We’ve all heard about how easy it is to send the wrong signals and even give offense when we’re visiting other cultures: everyone knows, for example, that the same hand gesture that means “peace” in America looks remarkably similar to the one that means “sod off!” (or words to that effect) in the U.K. And let’s not even get into all the ways you can offend someone with a simple handshake: too strong, too weak, wrong hand; in fact, given that handshakes evolved as a means of showing others our peaceful intentions it is somewhat ludicrous that there are so many different ways for them to do just the opposite.
And yet, even beyond handshakes there are so many different ways to offend others that a whole industry has arisen to teach us how not to. Worried about that upcoming trip to the Far East? No problem: simply pick up a handbook on Eastern etiquette and find out beforehand that it would be extremely offensive for you to touch a monk on the head with your foot while visiting Thailand. (Although, if you have to be told that’s it not ok to touch anyone–anywhere–on the head with your foot, then you probably shouldn’t be allowed to walk out your own front door on your own, let alone travel to foreign countries).
Still, even with the availability of all these books and instructional DVDs, when it comes to successfully interacting with “the other” we still manage to get it wrong. In fact, some of us are so inept that we contrive to offend the “other” on a daily basis–twice a day, sometimes, if we have to drop them off and pick them up from school. I am speaking, of course, of the most “other” other there is–our children–because, while it may be possible to learn enough hand signals and foot etiquette to get along when you visit Britain or Thailand, we have no hope of success when it comes to visiting the land of our offspring.
It took me a while to fully comprehend this: for a long time I believed that all our communication difficulties were simply a part of the generation gap. (After all, I thought, what point of reference is there between someone who thinks “soon” means “in the next two seconds” and someone who believes it means “within the next year–maybe”?)
After a while, though, I realized that our misunderstanding were too great to be explained by any mere age difference, and started to believe that they must, instead, be part of something much bigger–like a political problem. [It made sense: when the proletariat (that would be us–the people who are earning the money) and the aristocracy (that would be them–the people who spend the money) are all sleeping under the same roof it is somewhat inevitable that every morning will start out like a revolution.]
Finally, though, I came to my current position: that just as has been true of nearly every conflict that has rocked this planet since Captain Cook first got eaten for having the temerity to ask for his hammer back , this one, too, was a clash of cultures.
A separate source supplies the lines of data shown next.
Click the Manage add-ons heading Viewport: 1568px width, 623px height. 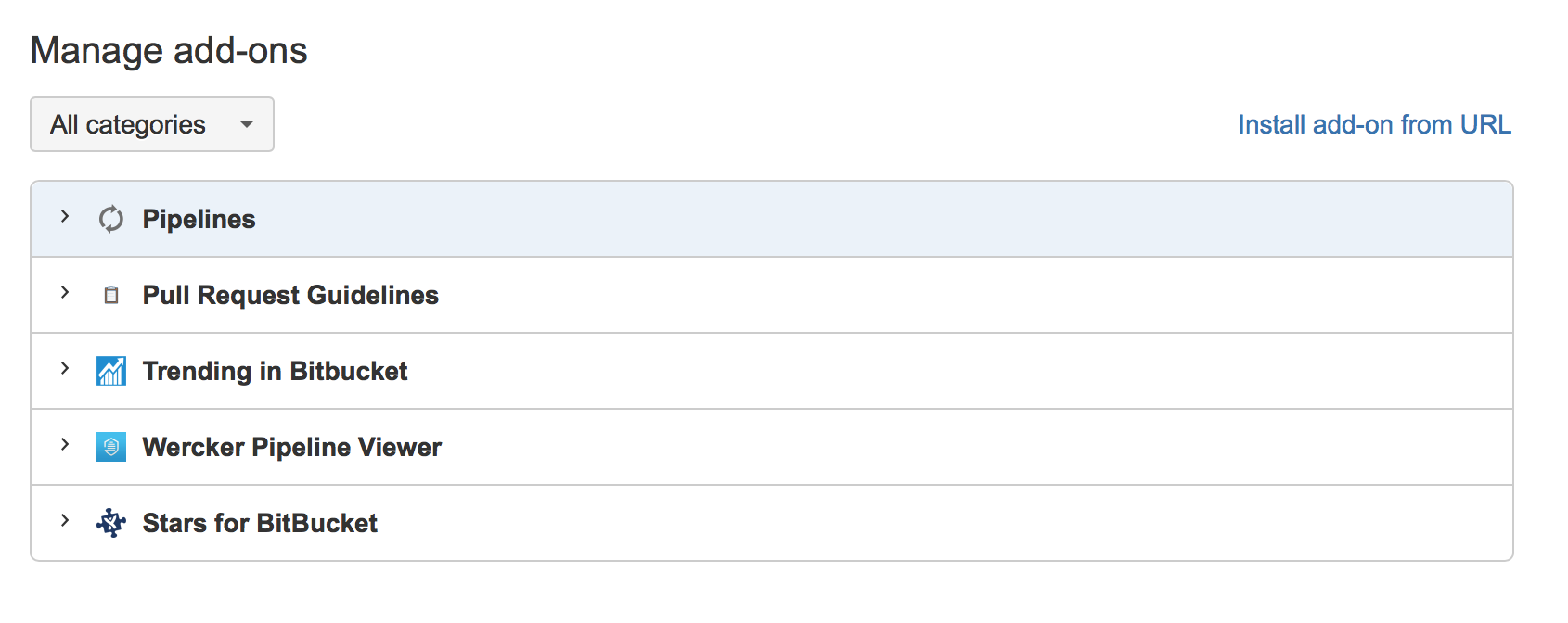tap(169, 51)
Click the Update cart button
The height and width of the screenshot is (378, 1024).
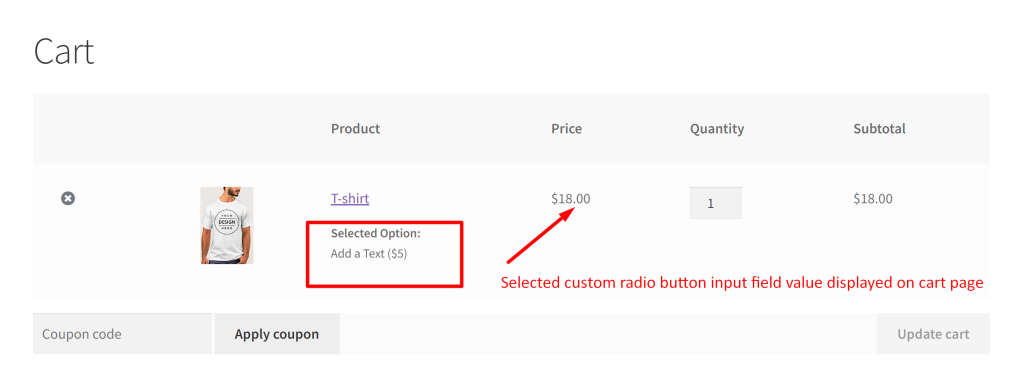(933, 334)
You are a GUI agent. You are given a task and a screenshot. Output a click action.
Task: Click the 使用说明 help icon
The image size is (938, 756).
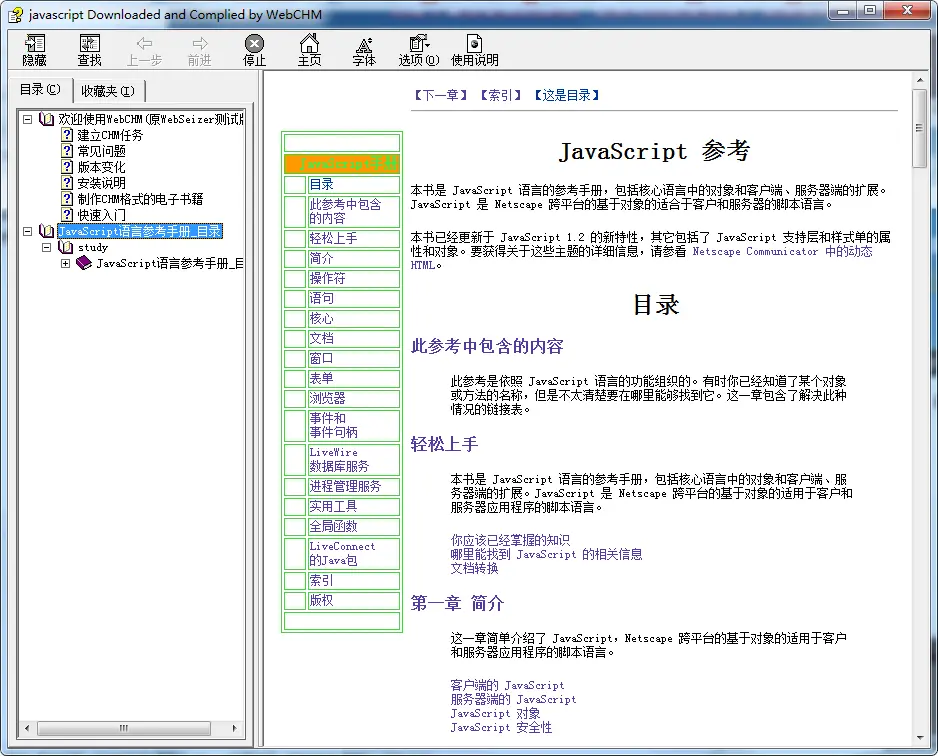pos(473,50)
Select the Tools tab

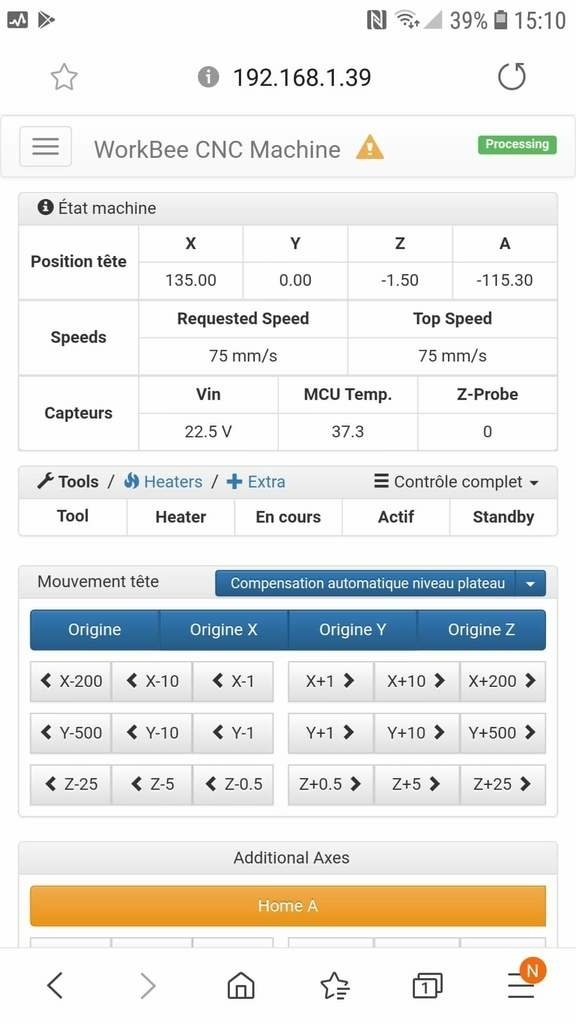click(68, 482)
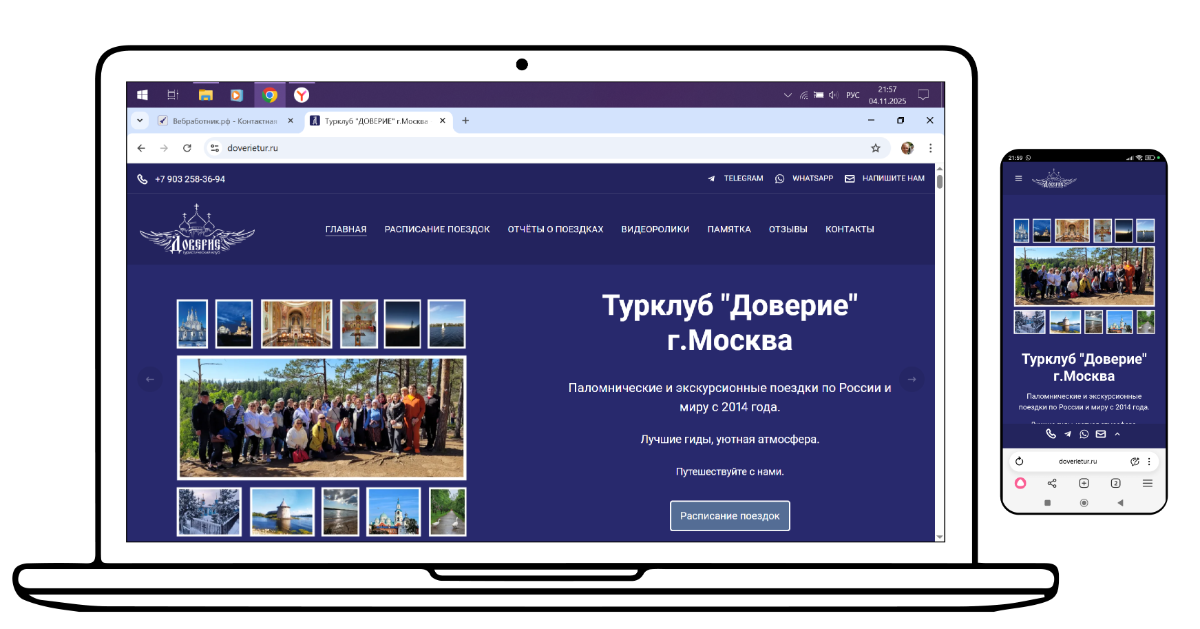Expand the mobile contact bar chevron

pyautogui.click(x=1117, y=434)
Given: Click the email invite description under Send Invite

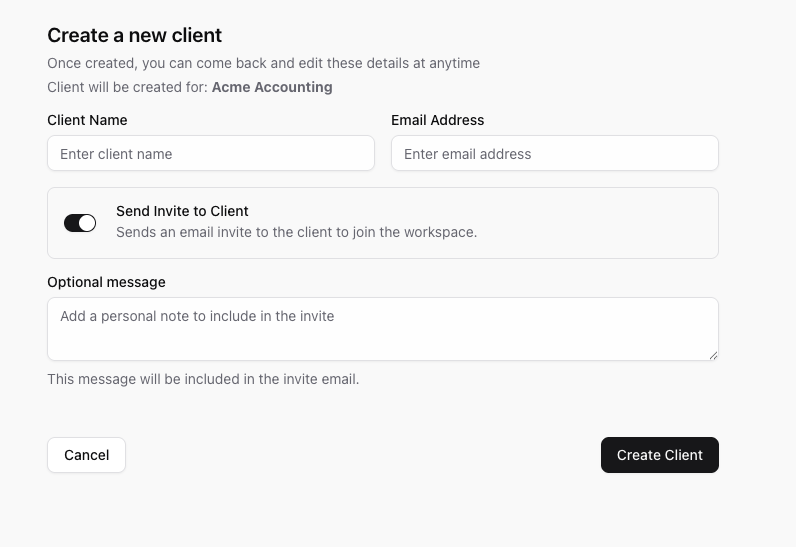Looking at the screenshot, I should [x=296, y=232].
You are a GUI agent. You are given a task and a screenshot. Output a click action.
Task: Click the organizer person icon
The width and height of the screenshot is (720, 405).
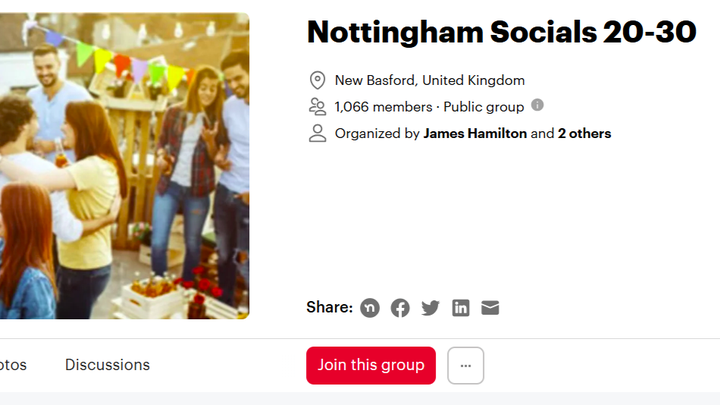[318, 133]
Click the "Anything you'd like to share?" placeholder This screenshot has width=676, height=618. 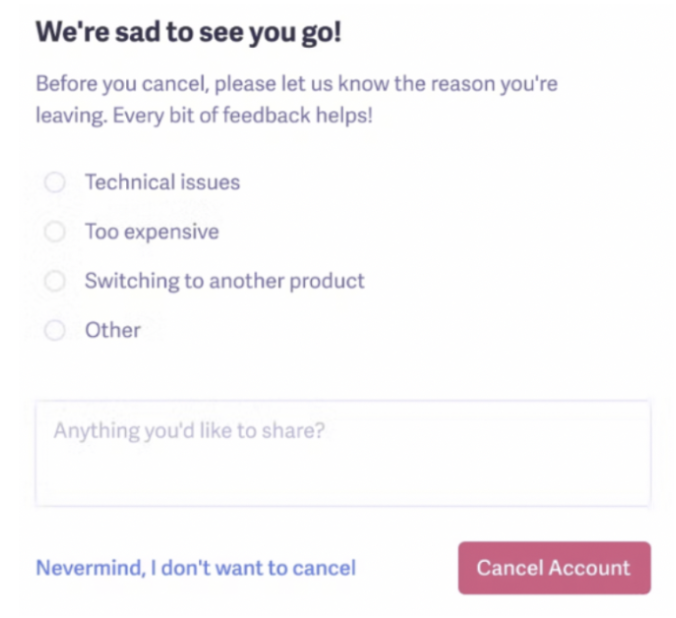click(190, 431)
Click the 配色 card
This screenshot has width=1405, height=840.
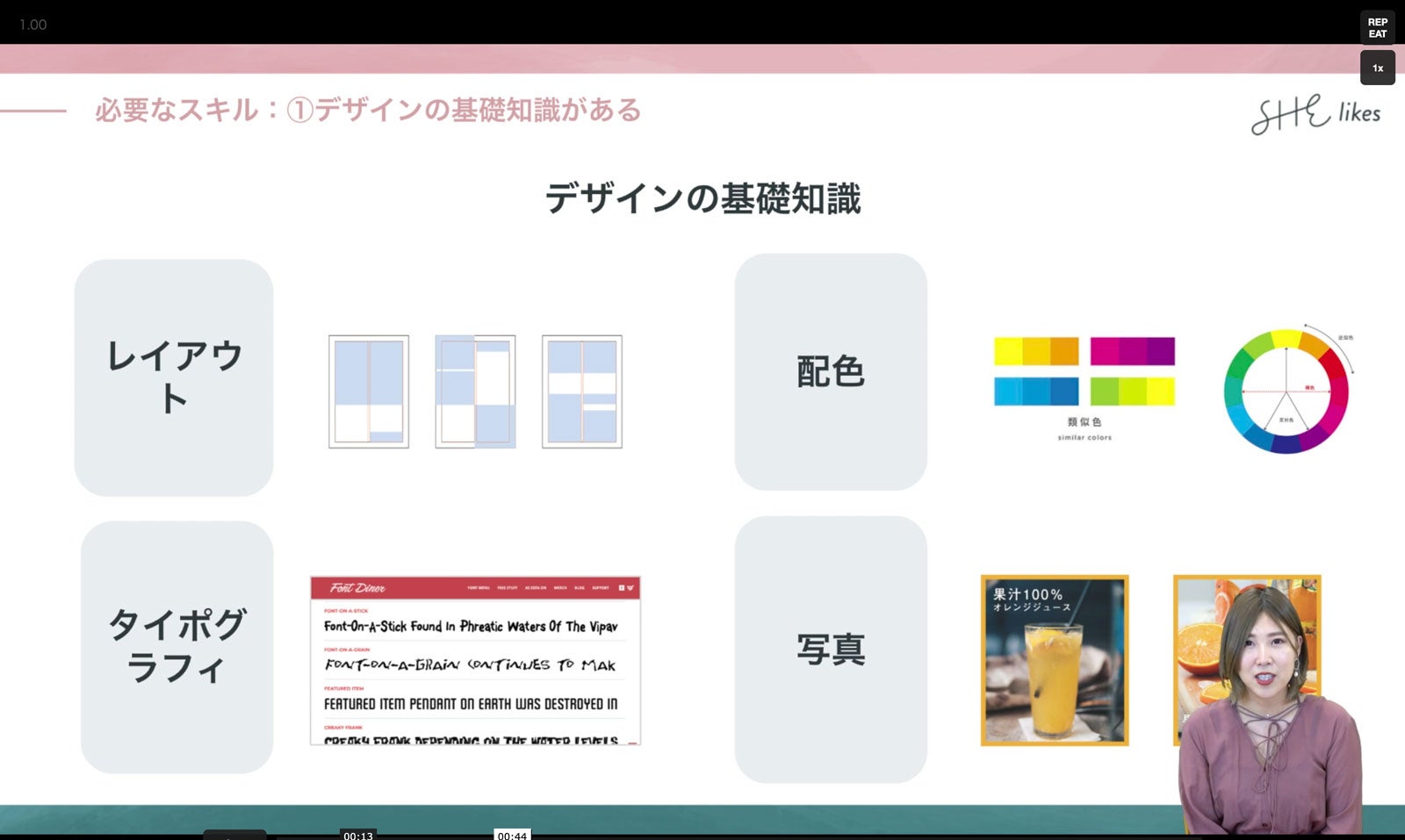(831, 372)
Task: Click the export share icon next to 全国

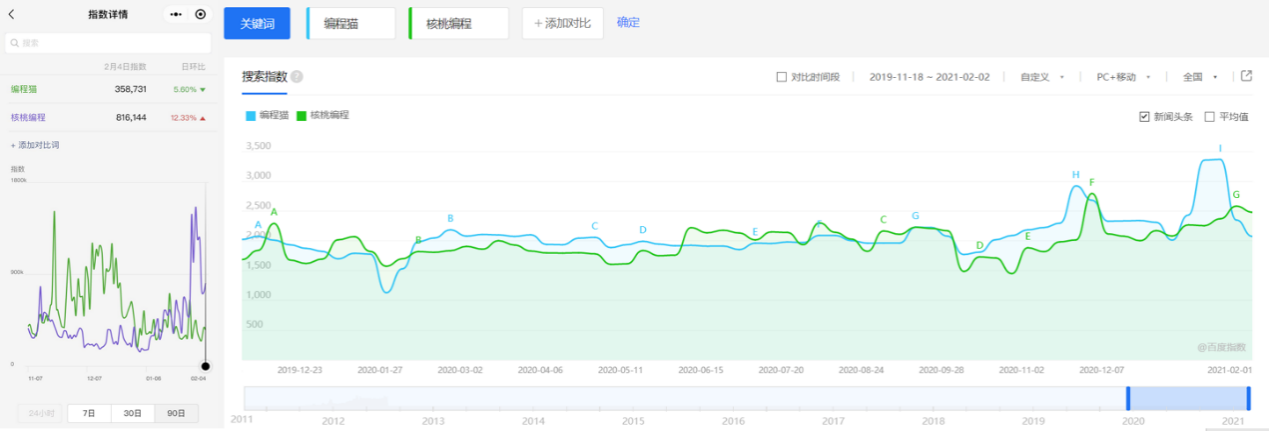Action: pos(1246,76)
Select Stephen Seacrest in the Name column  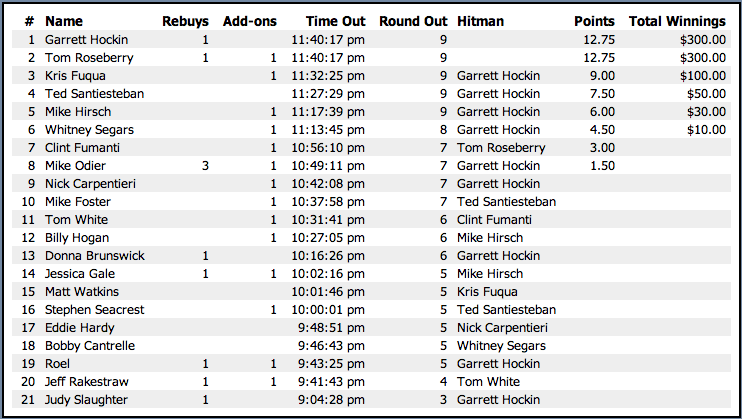pyautogui.click(x=94, y=309)
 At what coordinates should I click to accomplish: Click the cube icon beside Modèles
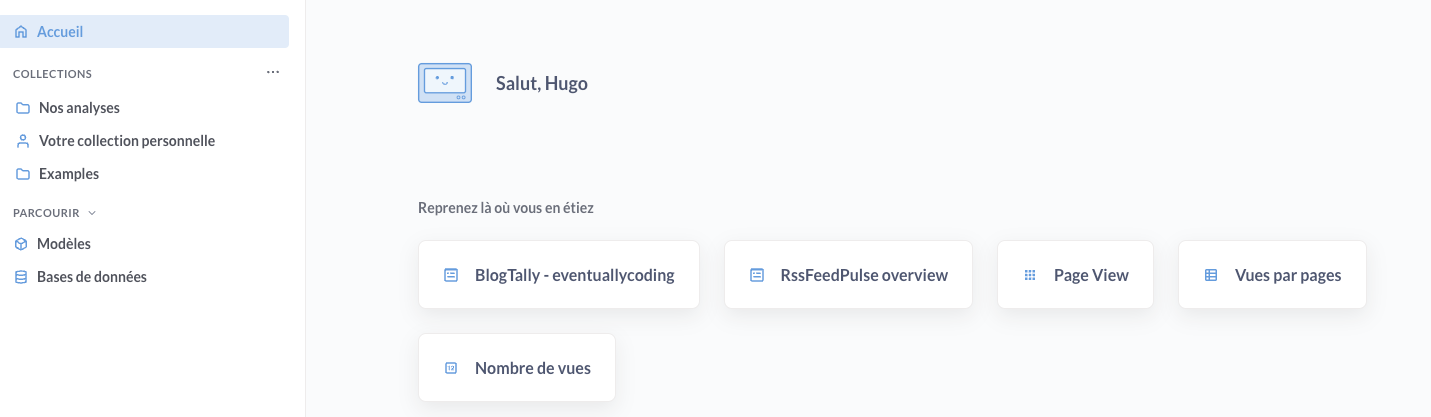click(21, 244)
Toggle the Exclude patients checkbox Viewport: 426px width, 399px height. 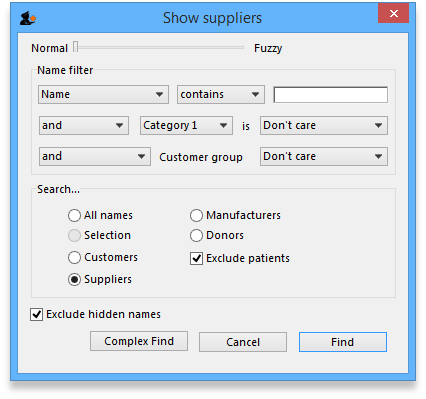(196, 258)
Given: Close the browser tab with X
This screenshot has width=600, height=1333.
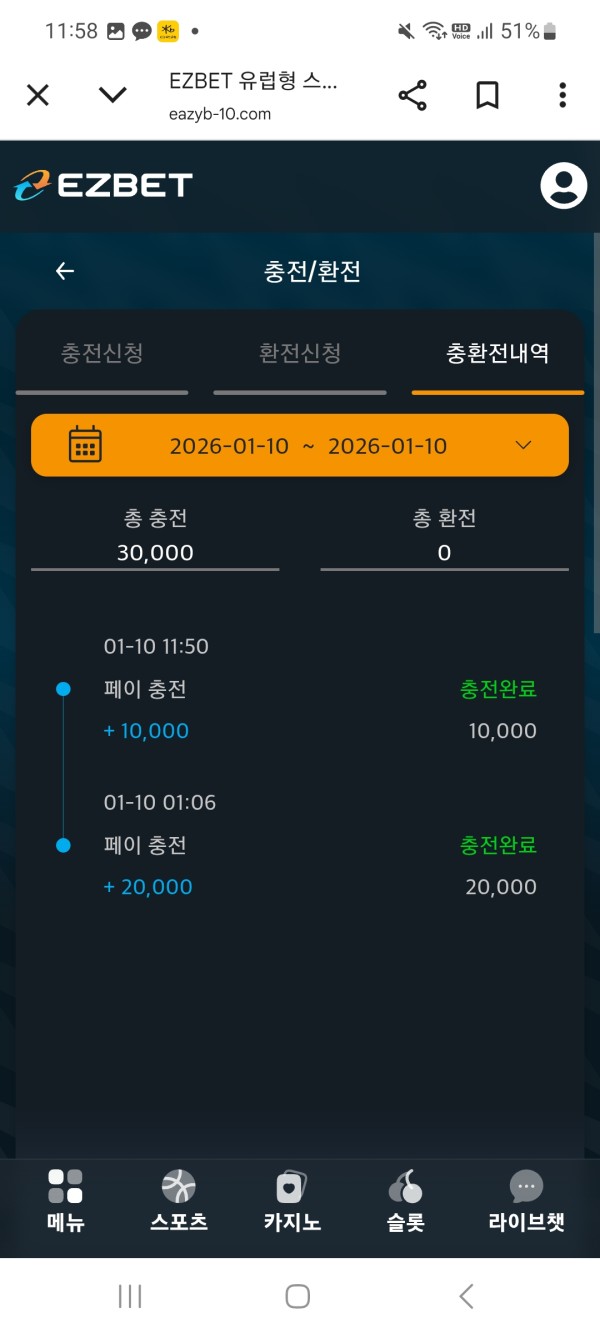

At the time I came to this conclusion I believed that it was actually a good thing, because, as I mentioned before, the catalog of books written on understanding other cultures is practically endless. Surely, I thought, there must be an out-of-work cultural anthropologist out there somewhere who has written at least one book on understanding the strange culture that lives within our own homes?
Apparently, alas, the answer is : no.
I guess that it’s a lot easier creating a guide to England than one to Childland, which is unfortunate, because a lot less rides on our ability to understand the English–for one thing, they’re not the ones who get to decide which nursing home we go into.